#### [REQUIRED WORK]
Reproduce the records below exactly; the images should not appear.

━━━━━ MATERIALS PROVIDED ━━━━━

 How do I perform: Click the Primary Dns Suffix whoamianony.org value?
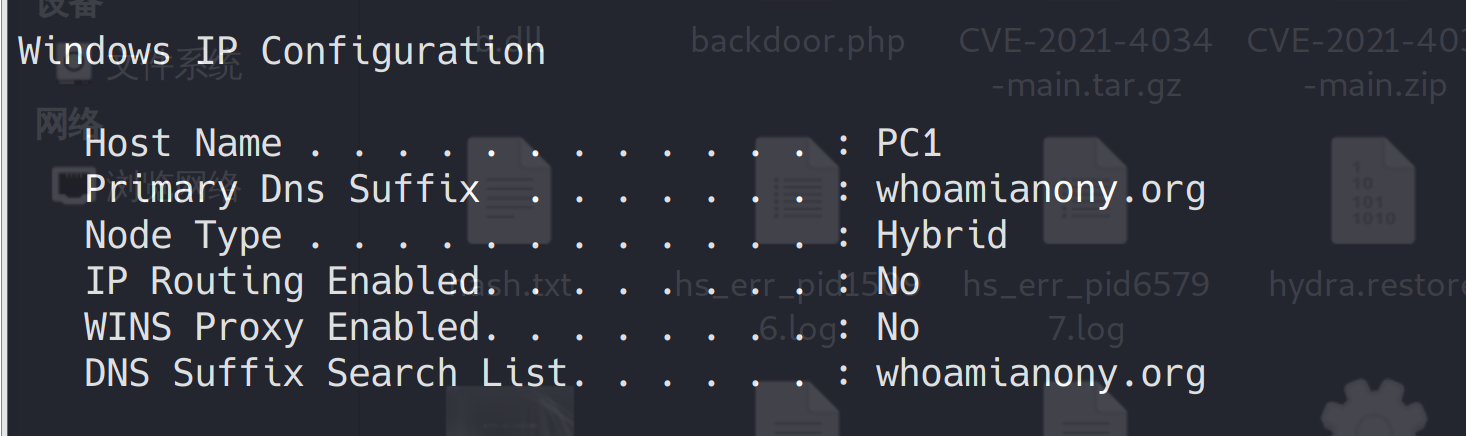tap(1040, 190)
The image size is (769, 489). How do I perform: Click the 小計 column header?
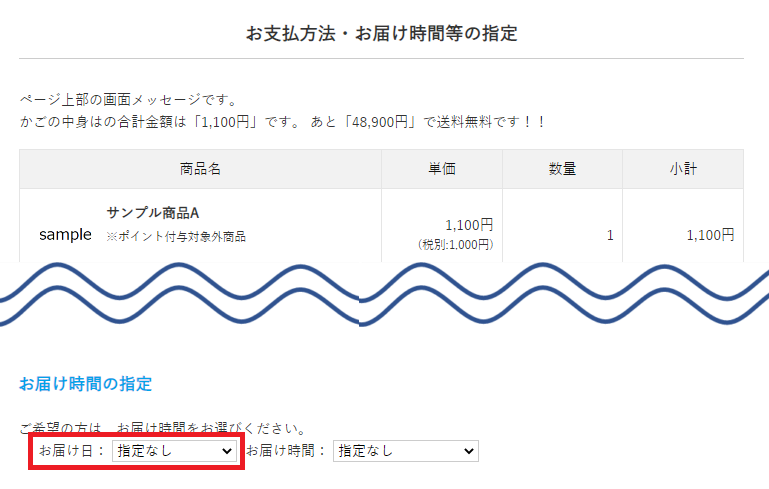683,169
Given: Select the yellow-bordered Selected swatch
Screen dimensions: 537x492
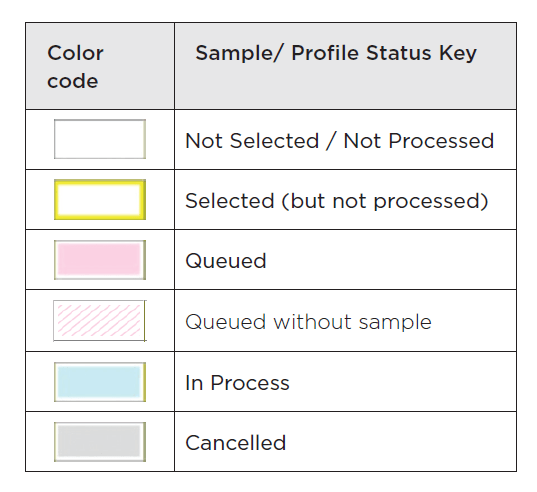Looking at the screenshot, I should (100, 199).
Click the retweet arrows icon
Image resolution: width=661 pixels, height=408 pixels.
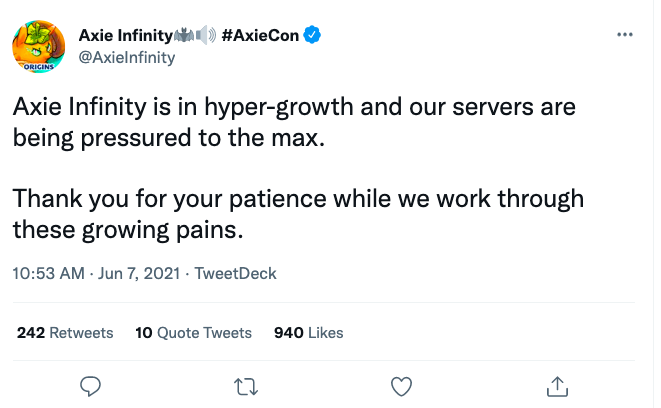point(245,384)
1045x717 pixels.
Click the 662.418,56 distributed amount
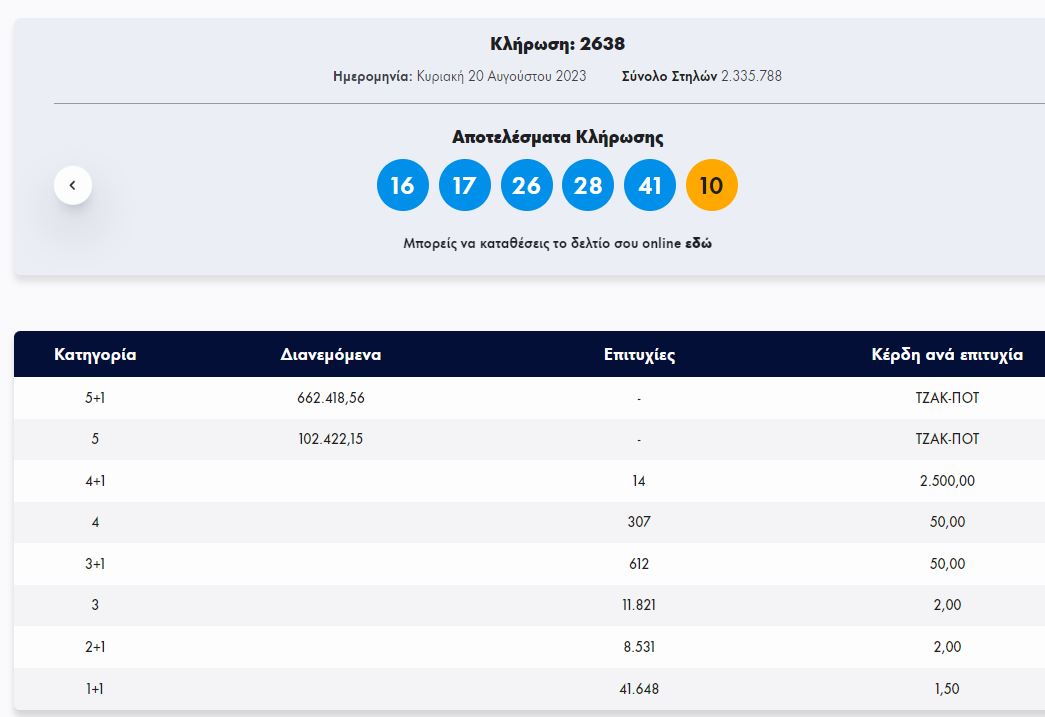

━━━━━

#### [EXERCISE RESPONSE]
 How do I perform: Click the Primary Dns Suffix whoamianony.org value?
tap(1040, 190)
The image size is (769, 489). How do I perform: Click the 小計 column header?
683,169
Given: Select the yellow-bordered Selected swatch
Screen dimensions: 537x492
Looking at the screenshot, I should (100, 199).
Click the retweet arrows icon
Image resolution: width=661 pixels, height=408 pixels.
point(245,384)
1045x717 pixels.
Click the 662.418,56 distributed amount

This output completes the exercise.